Sun Aug 18 12:57:41 UTC 2024

On 8/17/24 18:33, Quirin Schroll wrote:
> 
The normal use case for floating-point isn't perfectly reproducible 
results between different optimization levels.

I would imagine the vast majority of FLOPs nowadays are used in HPC and 
AI workloads. Reproducibility is at least a plus, particularly in a 
research context.

> However, differences between CTFE and RT are indeed unacceptable for core-language operations. Those are bugs.

No, they are not bugs, it's just the same kind of badly designed 
specification. According to the specification, you can get differences 
between RT and RT when running the exact same function. Of course you 
will get differences between CTFE and RT.

> The reason for that is probably because Walter didn't like that other 
> languages nailed down floating-point operations

Probably. C famously nails down floating-point operations, just like it 
nails down all the other types. D is really well-known for all of its 
unportable built-in data types, because Walter really does not like 
nailing things down and this is not one of D's selling points. /s

Anyway, at least LDC is sane on this at runtime by default. Otherwise I 
would have to switch language for use cases involving floating point, 
which would probably just make me abandon D in the long run.

> so that you'd get both less precise results *and* worse performance.

Imagine just manually using the data type that is most suitable for your 
use case.

> That would for example be 
> the case on an 80387 coprocessor, and (here's where my knowledge ends) 

Then your knowledge may be rather out of date. I get the x87 
shenanigans, but that's just not very relevant anymore. I am not 
targeting 32-bit x86 with anything nowadays.

> probably also true for basically all hardware today if you consider 
> `float` specifically. I know of no hardware, that supports single 
> precision, but not double precision. Giving you double precision instead 
> of single is at least basically free and possibly even a performance 
> boost, while also giving you more precision.

It's nonsense. If I want double, I ask for double. Also, it's definitely 
not true that going to double instead of single precision will boost 
your performance on a modern machine. If you are lucky it will not slow 
you down, but if the code can be auto-vectorized (or you are vectorizing 
manually), you are looking at least at a 2x slowdown.

> 
> An algorithm like Kahan summation must be implemented in a way that takes those optimizations into account.

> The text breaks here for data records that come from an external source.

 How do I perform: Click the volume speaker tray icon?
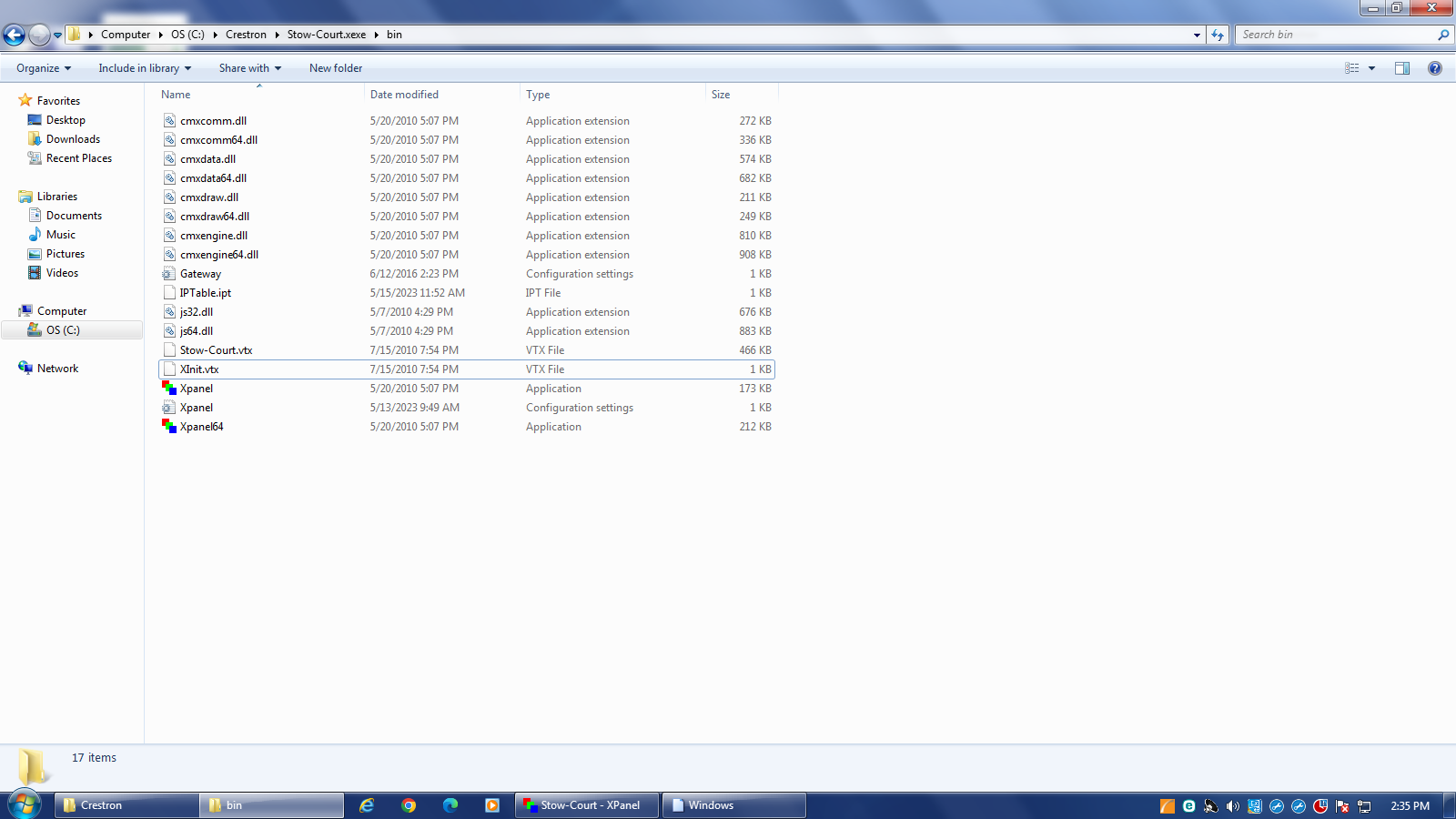point(1233,806)
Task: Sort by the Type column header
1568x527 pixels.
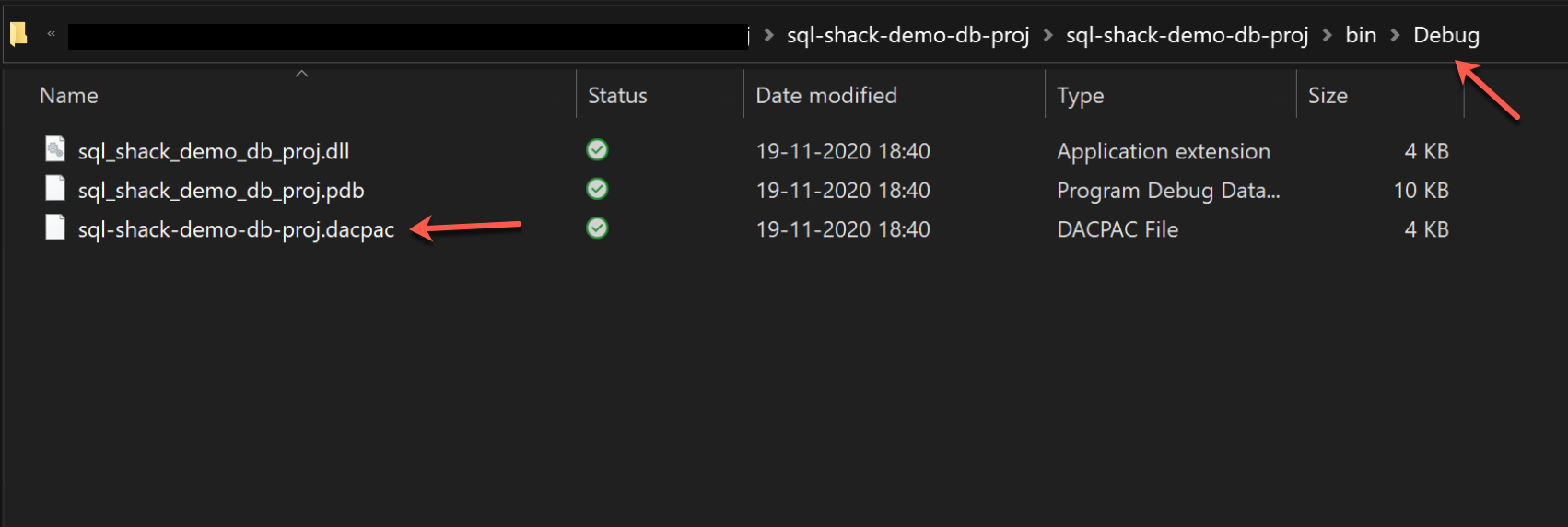Action: coord(1081,96)
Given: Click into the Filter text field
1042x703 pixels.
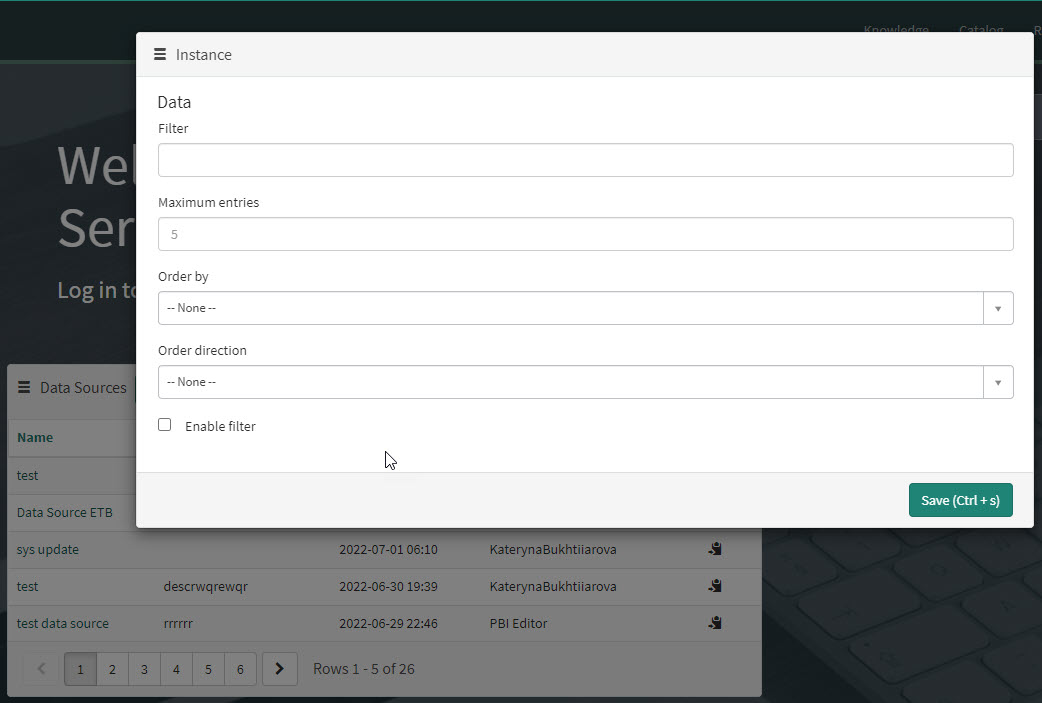Looking at the screenshot, I should [585, 160].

I.e., do not try to implement this at all with the built-in 
floating-point types. It's impossible.

> This is exactly like in C++, signed integer overflow is undefined, not because it's undefined on the hardware, but because it allows for optimizations.

If you have to resort to invoking insane C++ precedent in order to 
defend a point, you have lost the debate. Anyway, it is not at all the 
same (triggered by overflow vs triggered by default, undefined behavior 
vs wrong result), and also, in D, signed overflow is actually defined 
behavior.

> D could easily add specific functions to `core.math` that specify operations as specifically IEEE-754 confirming. Using those, Phobos could give you types that are specified to produce results as specified by IEEE-754, with no interference by the optimizer. 

It does not do that. Anyway, I would expect that to go to std.numeric.

> You can't actually do the reverse, i.e. provide a type in Phobos that allows for optimizations of that sort but the core-language types are guaranteed to be unoptimized.

You say "unoptimized", I hear "not broken".

Anyway, clearly the default should be the variant with less pitfalls. If 
you really want to add some sort of flexible-precision data types, why 
not, but there should be a compiler flag to disable it.

> Such a type would have to be compiler-recognized, i.e. it would end up being a built-in type. 

I have no desire at all to suffer from irreproducible behavior because 
some dependency tried to max out on some irrelevant to me benchmark. I 
also have no desire at all to suffer from an unnecessary performance 
penalty just to recover reproducible behavior that is exposed directly 
by the hardware.

Of course, then there's the issue that libc math functions are not fully 
precise and have differences between implementations, but at least there 
seems to be some movement on that front, and this is easy to work around 
given that the built-in operations are sane.